Think of an image on a TV screen or a monitor. If you look at it from far away, it appears
continuous, pretty much like one of your family album snapshots. As you get closer, you
can see the picture is made of dots, i.e., it is quantized, just like space-time, and is
composed of little parts, or quantities. Furthermore, it's quantized horizontally as dots
(the "vertical resolution") and vertically as lines (the 525 horizontal scanning
lines, the "horizontal resolution"). Of course, you could call the horizontal
scanning lines big rectangular dots if you want, but the point is, the image on our
regular NTSC TVs is quantized in the X and Y direction, and is therefore, already digital!
If we really want to get philosophical, electrical current is the passing of discrete
electrons, nerves in our ears and brain are passing discrete impulses, and sound waves are
individual oxygen and nitrogen atoms striking our eardrums, so they are all
discrete-timel. But this essay is not for the purpose of starting flame wars.
For CDs, instead of being quantized in 2-dimensions of space (horizontal and vertical),
the signal is quantized in time and also level (voltage, i.e., volume). The actual sound
of the music, after passing through the microphones, is recorded, or sampled, at precise
instances in time. As is more or less intuitive, the more often things are sampled, the
better they can be represented (and decoded into a reasonable facsimile of the original
signal). According to theory, we have to sample at twice the highest frequency we wish to
record. This was suggested by Nyquist several decades ago, and the theory is termed the
Nyquist Criterion. The idea is that a sine wave can be totally reproduced when using only
two samples for every period (one complete sine wave). So now we have to make sure that we
sample at a rate high enough to record everything we can hear. For current CDs, the
samples are made 44,100 times each second (44.1 kHz), although the original digital tape
recording master may be at a higher sampling rate.
If the actual music signal changes faster than it is being sampled, there are problems.

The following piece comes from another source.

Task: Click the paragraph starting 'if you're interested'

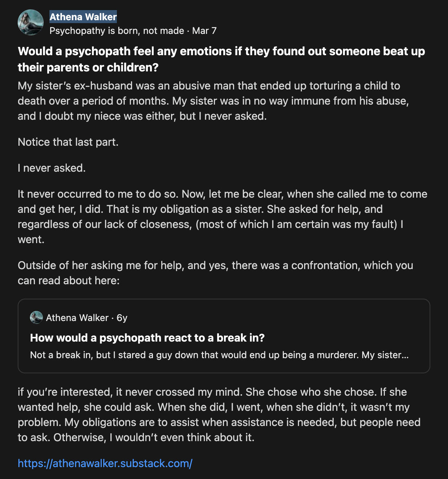Action: pos(219,415)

What results is called "aliasing", the original information going under a new
name. Like wagon spokes in a western which appear to turn backwards, this aliasing is the
high frequency (quickly-changing) information that is now backwards. Not in time, but in
frequency. Obviously, this messes things all up. So what we have to do is filter the
musical signal so that there won't be any information being passed through that is of a
higher frequency than half of the sampling frequency. For CDs, this mean removing
(filtering) everything above 22.05 kHz (half of 44.1 kHz).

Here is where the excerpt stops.